Transformation Tuesday - Cauliflower "Mashed Potatoes"

Let's face it, if you are like me and have tried cauliflower rice or mashed potatoes, they aren't the same.

This recipe is no different ... you aren't going to fool anyone who loves mashed potatoes.

However, if you are like me and don't really want to spend your precious yellow containers (the 1/2 cup container for starches) on mashed potatoes ... listen up! Cause this is mostly green! I love finding ways to sneak those greens in.

I felt like the mashed cauliflower idea had merit ... I don't hate cauliflower. But I kept thinking there had to be something I could do to improve the texture. Even using my Vitamix it came out a bit on the gritty side.

Well, never fear dear friends because I think I found a solution! You may not pull the potato skin over anyones eyes but this recipe has come out tasty and creamy for me. Last week I paired it with a simple crock-pot roast. I'm not really a "meat and potatoes" girl, but this was a nice substitute.

1 head of cauliflower, cut into florets and steamed
1 blue container of parmesan cheese (actually I used Romano, it has a stronger flavor)
1 red container of cottage cheese (this is the trick my friends, a nice neutral-flavored creamy protein!)
1 clove of garlic (the first time I did two and hubby said it was too much - if you love garlic go for it)
Sea salt & pepper

You can add a splash of unsweetened plain almond milk to get it going if you have trouble.
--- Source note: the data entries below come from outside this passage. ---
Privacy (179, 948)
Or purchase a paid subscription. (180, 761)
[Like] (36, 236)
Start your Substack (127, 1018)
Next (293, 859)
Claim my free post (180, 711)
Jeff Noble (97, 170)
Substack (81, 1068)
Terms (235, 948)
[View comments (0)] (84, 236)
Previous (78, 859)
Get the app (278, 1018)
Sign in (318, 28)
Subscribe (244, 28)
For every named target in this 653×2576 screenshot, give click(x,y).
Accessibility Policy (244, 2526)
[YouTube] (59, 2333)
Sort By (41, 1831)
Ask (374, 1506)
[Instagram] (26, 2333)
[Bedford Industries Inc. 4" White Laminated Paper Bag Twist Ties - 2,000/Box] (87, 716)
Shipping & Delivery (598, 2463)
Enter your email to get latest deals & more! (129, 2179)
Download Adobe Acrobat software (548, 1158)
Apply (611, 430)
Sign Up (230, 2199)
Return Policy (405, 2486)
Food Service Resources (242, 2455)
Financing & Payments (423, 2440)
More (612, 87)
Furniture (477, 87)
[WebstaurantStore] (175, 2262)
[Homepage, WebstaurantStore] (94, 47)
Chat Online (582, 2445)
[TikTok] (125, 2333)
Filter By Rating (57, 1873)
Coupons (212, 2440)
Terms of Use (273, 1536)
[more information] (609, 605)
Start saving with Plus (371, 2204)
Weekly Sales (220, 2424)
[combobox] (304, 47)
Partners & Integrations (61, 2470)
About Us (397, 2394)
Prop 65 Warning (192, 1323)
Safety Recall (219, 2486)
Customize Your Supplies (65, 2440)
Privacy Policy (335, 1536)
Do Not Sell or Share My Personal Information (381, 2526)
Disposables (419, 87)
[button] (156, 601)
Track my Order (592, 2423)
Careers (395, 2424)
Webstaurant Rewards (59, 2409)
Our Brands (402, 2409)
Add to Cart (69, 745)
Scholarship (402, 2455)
I threw the cauliflower in first and pureed it until smooth, then the parmesan, then the garlic, then the cottage cheese. I haven't tried this in any other machine but the Vitamix whips it nicely smooth.

Couldn't do THAT again if I tried!

How much it makes will really depend on the size of your cauliflower. Generally it is going to make 4 servings which count for 1 green, 1/4 blue, and 1/4 red each!